Page extract
+ + +

Jhalokati, also spelled Jhalokathi, () is a district in southern Bangladesh. It is located in the Barisal Division and covers an area of 758.06 km2 It is bounded by Barisal district to the north and east, Barguna district and the Bishkhali river in the south, Lohagara Upazila and Pirojpur district to the west. Annual average temperatures: maximum 33.3 °C, minimum 12.1 °C; annual rainfall 2506 mm. The main rivers in this district are Bishkhali, Dhanshiri, Gabkhan, Sugandha, Jangalia, Bamanda and Bajitpur. "পেয়ারা আর শীতলপাটি, এই নিয়ে ঝালকাঠি" "(Jhalokathi, The land of tasty Guava and Shitolpati)" is the official moto of the district.

History 
The 2021 Bangladesh ferry fire occurred on the Sugandha River near the town.

Subdivisions
The district is administratively subdivided into 4 upazilas, these are:

Jhalokati Sadar Upazila
Kathalia Upazila
Nalchity Upazila
Rajapur Upazila

Administration 
Zilla Parishad Chairman/Administrator: Khan Saifullah Panir (খান সাইফুল্লাহ পনির) 

Deputy Commissioner (DC): Md. Johar Ali

Transportation
Roads & Highways:
Rural communications: Water transport is a major attraction in Jhalokati district. People can travel at a cheap cost by boats and various types of engine boats. Jhalokati is famous for beautiful rivers and canals like Barishal. Tourists can find it enjoyable to travel through boats.

+ + +

Recorded information

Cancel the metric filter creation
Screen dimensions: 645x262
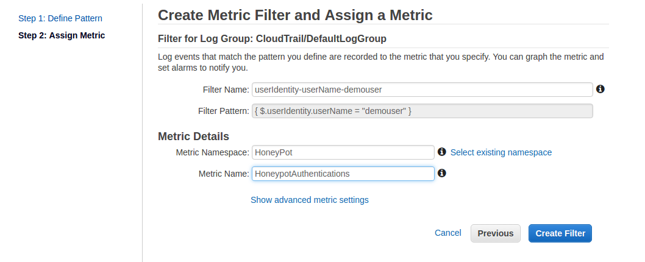(x=447, y=233)
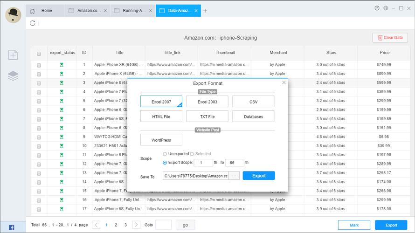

+ + +

Stated goal 1
Say whether each statement agrees with the Jhalokati district article, answering yes or no and quoting the deciding words: (a) The district is located in the Barisal Division. (b) The district is divided into five upazilas. (c) Barguna district lies to the north of the district.
Stated goal 2
Pick up the Jhalokati district article after its last sentence and continue it.
The data is not needed here.

Written reply 1
(a) Yes: "It is located in the Barisal Division"
(b) No: "The district is administratively subdivided into 4 upazilas"
(c) No: "Barguna district and the Bishkhali river in the south"

Written reply 2
Population

According to the 2011 Bangladesh census, the district had a population of 682,669, of which 329,147 were males and 353,522 females. Rural population was 570,666 (83.59%) while urban population was 112,003 (16.41%). The literacy rate is 66.68% for 7 years and above: 67.59% for males and 65.84% for females.

Religion 

A large majority of the district population is Muslim. It has 2475 mosques, 46 Hindu temples and five Buddhist pagodas. The percentage share of minority Hindus and Christians have seen a decline in absolute numbers since the 1981 census.

Media
Print media:
Prothom Alo (National)
Kaler kantho (National)
Samakal (National)
The Daily Star (National)

Telecommunications: 
BTCL
Bangla Link
Teletalk
Grameen Phone
Robi etc.

Satellite Television:
Akash dth.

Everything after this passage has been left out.